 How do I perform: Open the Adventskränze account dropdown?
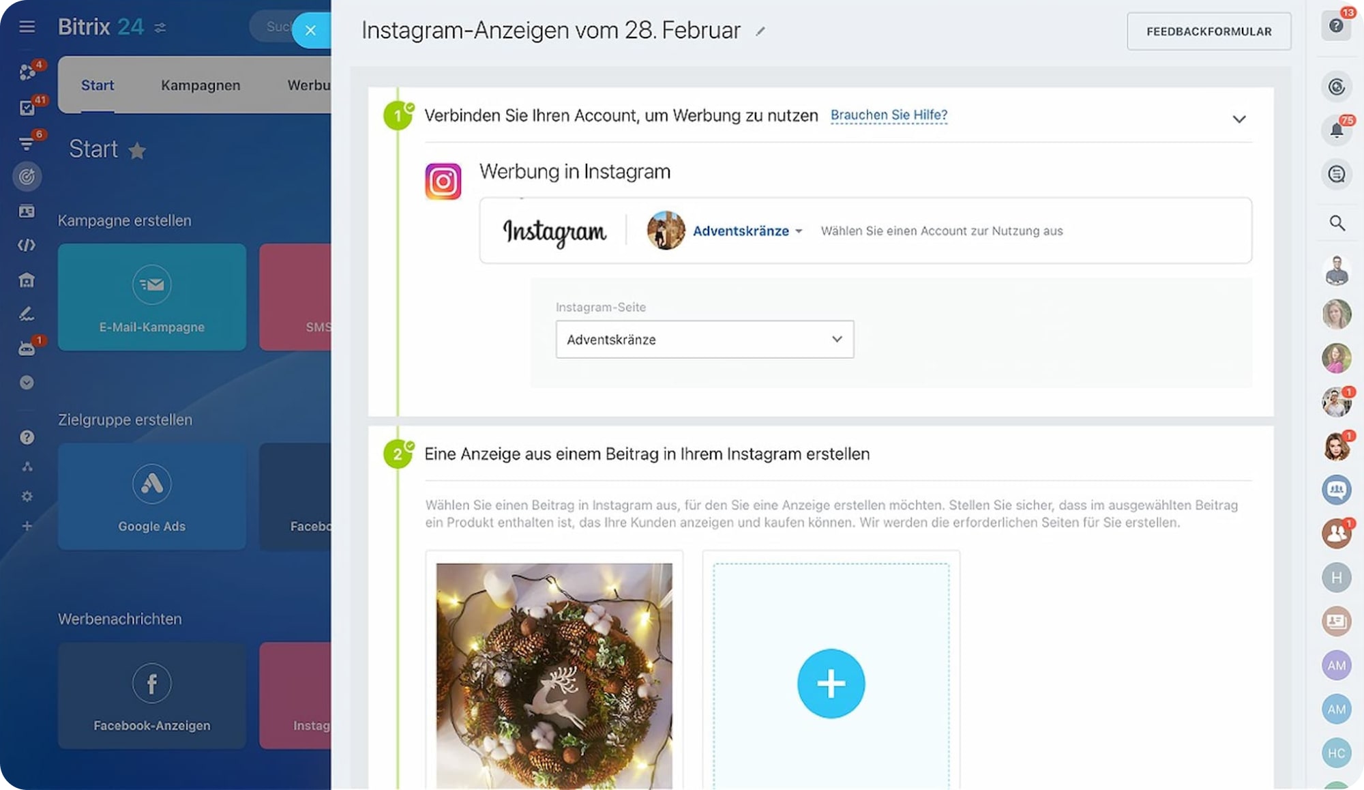747,231
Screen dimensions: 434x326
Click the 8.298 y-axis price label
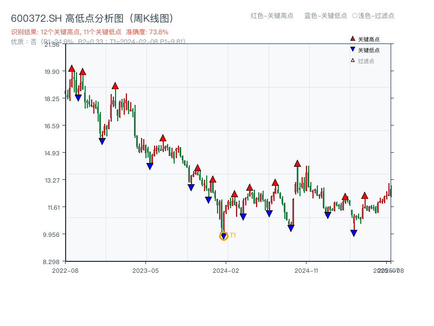point(52,261)
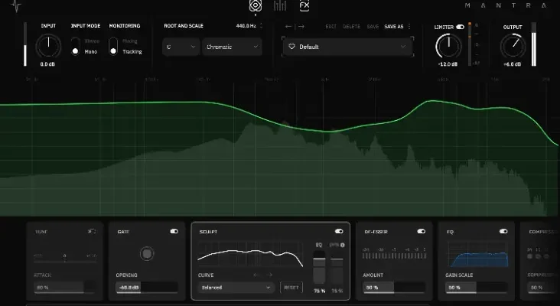Viewport: 560px width, 306px height.
Task: Click the Gate opening indicator circle
Action: point(145,254)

*Problem description*
Please return, without any change, the lines from the line containing "Screen dimensions: 434x326" through the last line of the entries, dropping the pictures.

*Completed task*
Screen dimensions: 434x326
Click the 8.298 y-axis price label
point(52,261)
Viewport: 560px width, 306px height.
Task: Click the Gate opening indicator circle
Action: point(145,254)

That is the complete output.